Effect of Antibiotic Treatment on Growth of and Toxin Production by Clostridium difficile in the Cecal Contents of Mice

Abstract

In mice, subcutaneous administration of antibiotics that disrupt the anaerobic microflora (i.e., clindamycin, piperacillin-tazobactam, and ceftriaxone) facilitated in vitro growth of and toxin production by Clostridium difficile in cecal contents, whereas antibiotics that cause minimal disruption of the anaerobic microflora (i.e., levofloxacin, cefepime, and aztreonam) did not.

Antibiotics play a crucial role in the pathogenesis of Clostridium difficile-associated diarrhea (CDAD), presumably by disrupting the indigenous microflora of the colon, thereby allowing C. difficile to grow to high concentrations with the production of toxin (2, 7). Antibiotics that have inhibitory activity against C. difficile may suppress the organism during treatment; however, C. difficile overgrowth and disease may develop after completion of therapy during the period of recovery of the indigenous microflora (2, 4, 7). Antibiotics that disrupt the anaerobic component of the microflora may be particularly likely to cause CDAD (1, 2, 21). However, antibiotics which cause relatively little disruption of the anaerobic microflora, such as ciprofloxacin and trimethoprim-sulfamethoxazole, have also been associated with CDAD (7, 23). In this study, we used an in vitro mouse model to examine the effect of antibiotic treatment on growth of C. difficile in cecal contents. We hypothesized that antibiotics that disrupt the anaerobic microflora would facilitate growth and toxin production by C. difficile, whereas antibiotics that do not disrupt the anaerobic microflora would not.

Three strains of C. difficile were studied. Strain 1 was ATCC 9689, strain 2 was a clinical isolate from Cleveland, and strain was ATCC 43593. Strains 1 and 2 produced toxin, whereas strain 3 did not. Broth dilution MICs of the test antibiotics for the three strains were determined using standard methods for susceptibility testing of anaerobic bacteria (11). The in vitro model that was used was adapted from the in vitro model of colonization resistance to C. difficile infection developed by Borriello et al. (1). These investigators demonstrated that antibiotics that promoted in vitro growth and toxin production by C. difficile in cecal emulsions of hamsters also caused C. difficile disease in hamsters, whereas antibiotics that did not promote in vitro growth and toxin production did not cause disease (1). The experimental protocol was approved by the Animal Care Committee of the Cleveland Veterans Affairs Medical Center.

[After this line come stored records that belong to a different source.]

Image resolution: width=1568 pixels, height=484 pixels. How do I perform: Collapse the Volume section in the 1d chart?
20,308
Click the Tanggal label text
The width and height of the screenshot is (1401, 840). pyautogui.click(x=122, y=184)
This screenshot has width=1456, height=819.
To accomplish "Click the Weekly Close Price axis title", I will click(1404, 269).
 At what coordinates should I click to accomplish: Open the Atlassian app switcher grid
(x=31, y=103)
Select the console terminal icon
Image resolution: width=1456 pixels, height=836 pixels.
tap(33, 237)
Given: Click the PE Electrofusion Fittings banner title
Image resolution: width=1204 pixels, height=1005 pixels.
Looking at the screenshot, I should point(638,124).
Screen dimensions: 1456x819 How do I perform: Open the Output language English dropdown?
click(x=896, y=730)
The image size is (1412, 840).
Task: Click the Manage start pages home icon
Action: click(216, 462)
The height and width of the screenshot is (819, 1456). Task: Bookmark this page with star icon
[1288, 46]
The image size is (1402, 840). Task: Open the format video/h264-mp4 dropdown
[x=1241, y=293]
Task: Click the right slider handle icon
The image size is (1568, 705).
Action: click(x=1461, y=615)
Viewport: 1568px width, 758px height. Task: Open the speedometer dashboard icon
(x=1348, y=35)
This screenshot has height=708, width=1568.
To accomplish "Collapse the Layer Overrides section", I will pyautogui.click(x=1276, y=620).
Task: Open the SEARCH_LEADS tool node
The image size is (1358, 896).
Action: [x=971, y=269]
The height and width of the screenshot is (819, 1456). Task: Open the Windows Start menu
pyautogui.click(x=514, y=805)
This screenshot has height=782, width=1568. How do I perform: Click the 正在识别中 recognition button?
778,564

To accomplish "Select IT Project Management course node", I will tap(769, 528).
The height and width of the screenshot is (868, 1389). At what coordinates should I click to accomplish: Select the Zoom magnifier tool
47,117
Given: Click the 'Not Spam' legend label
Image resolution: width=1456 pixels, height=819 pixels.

Female CF-1 mice weighing 25 to 30 g (Harlan Sprague-Dawley, Indianapolis, Indiana) were housed in individual cages with plastic filter tops to prevent cross-contamination among animals. We studied three antibiotics that we have previously shown to cause marked disruption of the anaerobic stool microflora of mice (clindamycin, piperacillin-tazobactam, and ceftriaxone), and three antibiotics that inhibit facultative gramnegative bacilli but cause minimal disruption of the anaerobic microflora (levofloxacin, cefepime, and aztreonam) (12, 13, 16). Mice received daily subcutaneous injections (0.2-ml total volume) of saline, levofloxacin (0.375 mg/day), cefepime (2.0 mg/day), aztreonam (3.0 mg/day), ceftriaxone (2.0 mg/day), clindamycin (1.4 mg/day), or piperacillin-tazobactam (8 mg/day) for 4 days. Three days after the final antibiotic dose, mice were euthanized by CO2 asphyxiation. To evaluate the potential for piperacillin-tazobactam to inhibit growth of C. difficile during the course of treatment, one group of mice received daily treatment with this agent as described above but were euthanized 2 h after administration of the final antibiotic dose. The doses of antibiotics were equal to the usual human doses administered over a 24-hour period (milligrams of antibiotic per gram of body weight).